Winners of the inaugural Hobin Prize in Architecture & City Building


Three Carleton University student projects that explore the potential of urban housing on redevelopment sites in Ottawa have won the inaugural Hobin Prize in Architecture & City Building.

The prize recognizes excellent work in the fourth-year undergraduate studio at the Azrieli School of Architecture & Urbanism. “Every one of those schemes is something we could work with in our office, something we could build on,” said Ottawa architect Barry Hobin, a graduate of the school and founder of Hobin Architecture, which endowed the prize last year.

architectural drawings

The first prize of $2,000 goes to Adam Achtenberg and Gregorius Erico for BY45, a project that envisions dense, transit-oriented residential development on the 7.8-acre site of the Ottawa Citizen building. They describe their project as “porous” at the ground level, to be shared by residents and the broader community. A video that moves around the buildings and shows the public spaces they frame helped to convince the judges.

architectural rendering of a building

BY45 was designed to be a human-oriented place,” said Achtenberg and Erico. “The connection between it and the new LRT bridge coming off Baxter Rd. was our main concern.”


The jury awarded two second-place prizes of $1,000 each.

Urban Theatre, by Kim Langat and Ashlin Lithgow, is a proposal for a mixed-use development and creative hub on the Dustbane site adjacent to the Ottawa Train Station and the Tremblay LRT Station. It imagines a theatre, acting and dance school, and maker space at its heart. “Our site is a place to encourage a creative community with one main central space where the community comes together,” they said.

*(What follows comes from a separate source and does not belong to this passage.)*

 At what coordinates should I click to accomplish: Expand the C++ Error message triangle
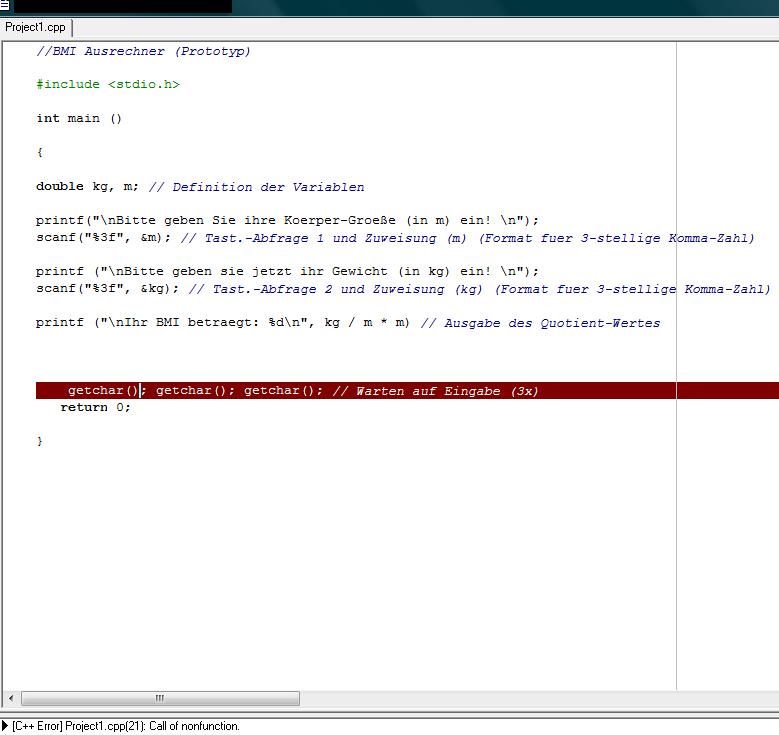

architectural rendering of a building in the sunshine

Piazza, by Yoyo Tang and Laura Ye, is a scheme for a high-rise development on the Ottawa Citizen site. An open square gives the project its name. It is green and sheltered by tall buildings from the noise of the nearby Queensway. “We introduced community spaces, such as grocery stores, a community centre, parks, and outdoor markets to compensate for the busy and densifying transit-oriented site,” said Tang and Ye.

man and woman posing and smiling

The five-member jury consisted of three representatives from Hobin Architecture, including Hobin, Gordon Lorimer, and Marc Thivierge, as well as Azrieli School Assistant Professor Catherine Bonier, and Visiting Azrieli Critic Neil Spiller from London, U.K.

The focus of the fourth-year undergraduate studio is urban housing and community building. Conceived by Professor Benjamin Gianni, this mandatory capstone studio brings together students from all three undergraduate majors – Design, Urbanism, and Conservation and Sustainability – to study possibilities for the redevelopment of sites within the city. Since 2015, the studio has received sponsorships from local developers, who join architects, city staff, and community members in spirited discussions around the student work.

On January 31, the jury considered 17 projects nominated by the six faculty members who taught the studio in fall 2019: Ben Gianni, Roberto Campos, Honorata Pienkowska, Piper Bernbaum, John Cook, and Zachary Colbert

Hobin personally presented the awards at a well-attended ceremony at the end of the day in the PIT. “I found the work to be extraordinary,” he said, adding that the three winners demonstrated how increased density and high-rise residential building types could contribute to urban public space if animated by “ideas of city-building.” 

He stressed to students the importance of being able to clearly and succinctly describe a scheme, both verbally and visually. “All of you have done a bit of master planning and then buildings that speak to the master plan,” he said. “What’s the big idea that you pursued?” he asked, adding: “The second criteria is context and public realm. All these sites will be phased and built over time. You can’t wait until the end of the project to do something interesting.

“In terms of Canadian architecture now, it’s about designing for the city,” Hobin told the students. “One of the things we think really strongly about is the public realm; how those buildings come together to create and enforce places, as opposed to being objects standing by themselves. In an economically driven equation, how do you do things in a guerrilla fashion to make the public realm better?”

In addition to the winners, the jury praised three projects that experimented with innovative ways of imagining the city by proposing new forms of urban housing.

a building

Jonathan Caron and Sarania Dabbe developed an immense mega-structure made up of individually refined house designs. 


Guanlin Li and Lesley Li demonstrated density with modest-scaled buildings and pedestrian streets sensitive to the grain of existing neighbourhoods.

Zak Hamza and Charlotte Keskinen-Keith explored a modular structure giving many possible house sizes and arrangements together with a “vegetated oasis.”